Friday, June 22, 2007

Friday digest

- The outfit which almost single-handedly (and quite thankfully) wiped grunge off the pop music map in the mid-to-late 1990s is reuniting for a 25-date world tour.

I am intrigued by the possibilities.

- Before everyone gets all high and mighty about Gitmo's impending closure, I'd urge them to put it alongside some of the real atrocities that are taking place all over the world for a little context, especially those which occur at the hands of those for whom the Left repeatedly excuses.

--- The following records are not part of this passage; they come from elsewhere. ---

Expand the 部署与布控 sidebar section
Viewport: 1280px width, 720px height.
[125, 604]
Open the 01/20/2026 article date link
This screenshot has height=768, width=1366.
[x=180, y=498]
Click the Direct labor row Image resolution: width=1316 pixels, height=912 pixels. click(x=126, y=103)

- By the way, didn't Western feminists fight like hell against subjugation like this? I don't hear them speaking up now. Why not? Maybe, like Sunera Thobani, Women's Studies prof at the University of British Columbia and former president of the National Action Committee on the Status of Women, they're more concerned with the fascists on Pennsylvania Avenue and Downing Street than the small matter of Muslim women in London who want the right to, oh, I dunno, show their faces?

- Addictions to both video games and the Internet are about to be classified as the latest social diseases by the mental health profession.

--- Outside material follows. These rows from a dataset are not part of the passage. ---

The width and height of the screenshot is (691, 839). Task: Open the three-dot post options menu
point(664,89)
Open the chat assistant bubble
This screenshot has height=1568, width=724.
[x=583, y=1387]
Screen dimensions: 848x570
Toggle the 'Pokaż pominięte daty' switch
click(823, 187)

As someone who absolutely loves the Internet and, according to my wife, spends far too much time online, I lay the blame for this at the feet of Al Gore. After all, he invented the damn thing, so how can it be my fault?!?

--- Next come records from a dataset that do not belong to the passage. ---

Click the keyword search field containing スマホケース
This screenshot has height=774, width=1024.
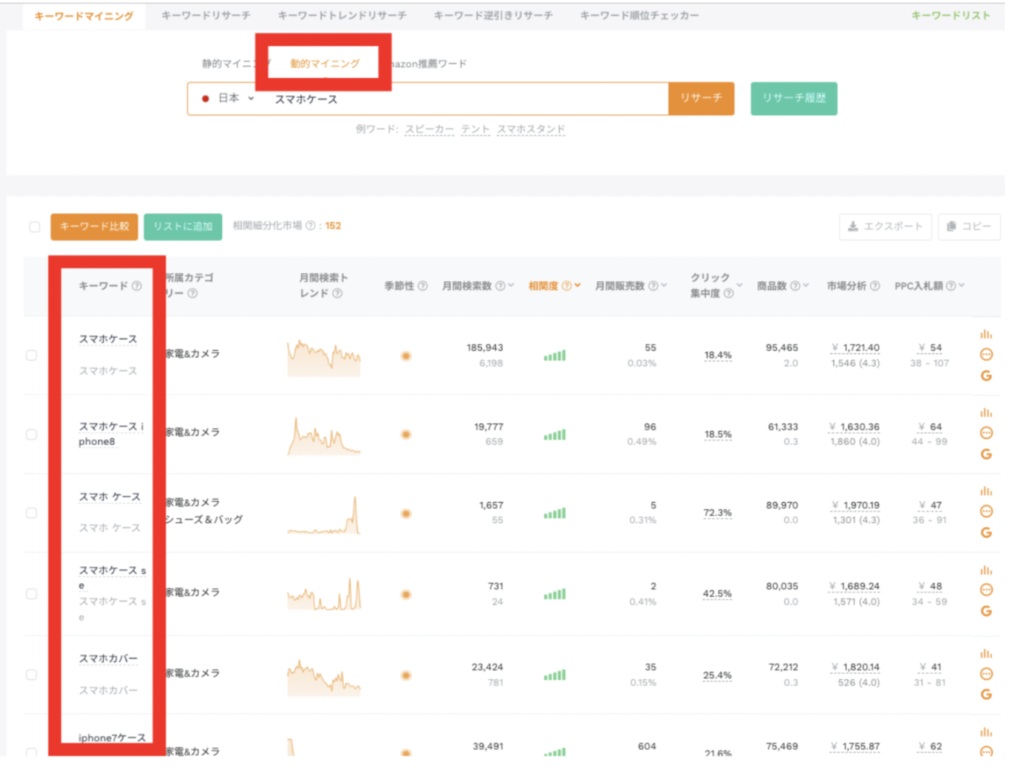(x=460, y=99)
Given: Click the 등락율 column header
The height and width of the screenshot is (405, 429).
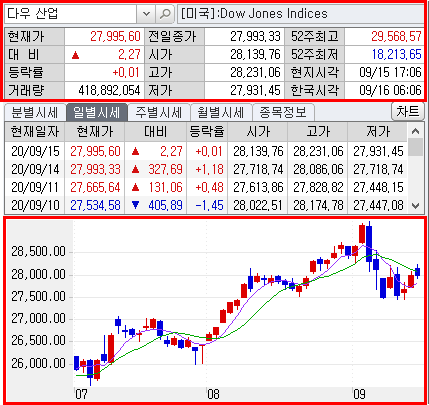Looking at the screenshot, I should click(207, 132).
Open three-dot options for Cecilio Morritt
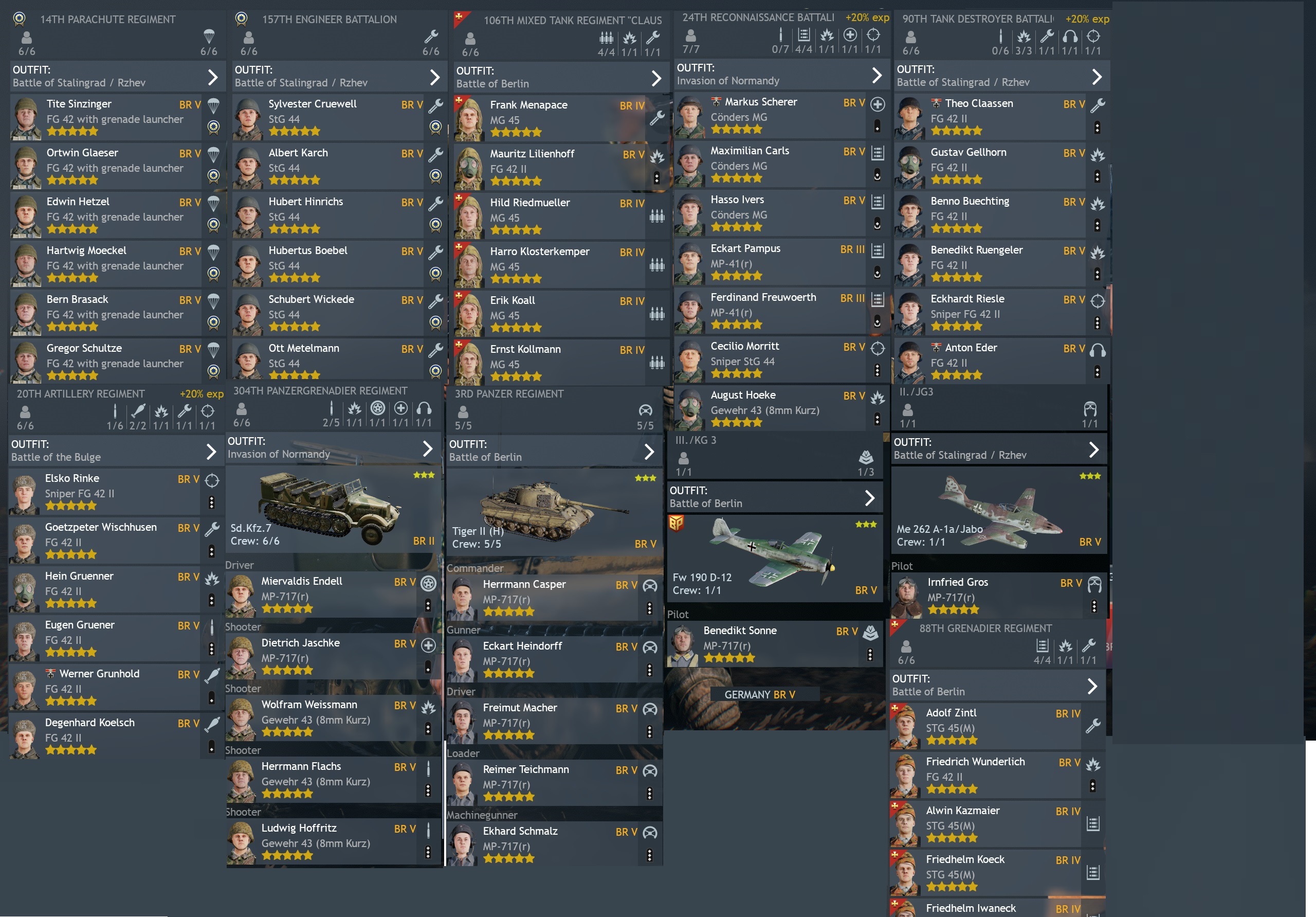1316x917 pixels. pyautogui.click(x=877, y=370)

- See you two broken-down old ham n' eggers later. I'm looking forward to not having to tune into the American broadcast of the Stanley Cup playoffs next year if I want to hear announcers who actually know who plays on which team.

8 Comments:

At 1:13 PM, Anonymous Anonymous said...

Yes, your link on the Gitmo debacle is on the mark. I had the chance to see the new film A Mighty Heart earlier this week and I was disturbed and down right annoyed by the political leanings of the film. This director made a film a few years ago The Road to Guantanamo which told the story of the Tipton Three, they were a trio of men wrongly imprisoned and tortured at Gitmo. I was shaking my head as in A Mighty Heart there is a sequence where a Pakistani police captain physically susses out Ahmed Omar Saeed Sheikh's name from a suspected liaison, the director doesn't call for the same righteous disapproval he demanded with Road to Guantanamo's torture sequences. Your link underscores what I felt during the film.

 
At 1:50 PM, Blogger Road Hammer said...

Ed, not having seen "The Road to Guantanamo", I take it you are suggesting that the director lets the Pakistani cop off the hook during "A Mighty Heart" in a way he doesn't concerning the US in his previous film?

 
At 1:52 PM, Anonymous Anonymous said...

Hammer... I don't get your constant dismissal of the early 90s Seattle sound? As someone who likes lound, powerful sounds, I don't get why you aren't into Soundgarden, Stone Temple Pilots, etc..?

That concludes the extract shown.